Data Flow With NiFi: (Writing Data to MySQL, MongoDB and Slack from Stream Data API)

bilative
12 min readOct 28, 2021

--

Hi everyone,

In the world of the data there are so many things to do. Analyzing data provide us to take beneficial insignt and we take actions with results of the analysis. But data that we analyze not come us as csv (in real world 😃), sometimes we take them from databases or APIs. But where they are comes to databases? Taking them with APIs to Python is not something efficient you know, we should save them somewhere, how?

We’ll share one of the answers of this question. Actually there is so many options maybe, but we’ll see one of the easiest; NiFi.

NiFi

Apache NiFi is a flow-based tool that we can configure the flow of the data step by step. NiFi let us to take data from different sources (from files, SQLs, NoSQLs, APIs, Kafka etc) and tranform it with NiFi Expression Language and load/send it to any target sources that we want. At the same time we can specify some actions as output of the processes like sending messages to Slack or e-mail.

In this article I’ll show you one of my mini projects. In this project I used some concepts with NiFi to take data and trigger some events. You’ll see this concepts in this article:

  • Live Stream Data API as data source of NiFi,
  • Transformation and filtering steps with NiFi Expression Language,
  • MongoDB and MySQL as target data sources,
  • Sending message action to Slack as output of some events,

In this article I’ll explain every details step by step, so this articles could looks little long.

Lets start.

Firstly I launched all scnario on virtual machine on GCP, but platform you use is not matter, machine on AWS, Azure or on local machine is ok. There is only 1 critic point, if you use cloud servises you should specify Firewall Rules, to connect NiFi on your local machine/browser.

First step is to install NiFi, I used NiFi 1.13.2, and you can find the binaries file here. Again if your machine is on cloud services, you should delete default host configuration. The steps you should follow is

entering /conf/nifi.properties file and converting

* “nifi.web.http.host = 127.0.0.1” to “nifi.web.http.host =”

after this we can start NiFi with “sh nifi.sh start” command.

Now we can go to “ip:8080/nifi” on our local computer (if you installed nifi on your local machine, you can go to 127.0.0.1:8080/nifi).NiFi is running and we can start our project!!

Now NiFi is ready to built our data flow.

Now we should decided data source for our task, this could change with your task.
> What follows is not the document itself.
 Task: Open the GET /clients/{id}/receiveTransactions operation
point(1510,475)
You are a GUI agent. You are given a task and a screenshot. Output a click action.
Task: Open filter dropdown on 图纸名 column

I decided to take AviationStack. This website provide us Live Stream Flights Data with API.

Our path for this project is gonna be like this:

  • Taking data from API,
  • Splitting data (json)flight by flight,
  • Transforming data to target format,
  • Specifying attributes to filtering steps,
  • Specifying Attributes to trigger events,
  • Sending data to target point. (MySQL, MongoDB, Slack, )

Our final picture will look like this:

Now, In NiFi we build flow with processors, you can find the processors right side of the nifi logo;

To create a new processor you should left-click it and drag it to center of the screen, after this we can choose/search the processor type that we want to use. In this example we’ll use invokeHTTP, so I found it and clicked add.

You can search anything you need. Possible output could give you some guidance.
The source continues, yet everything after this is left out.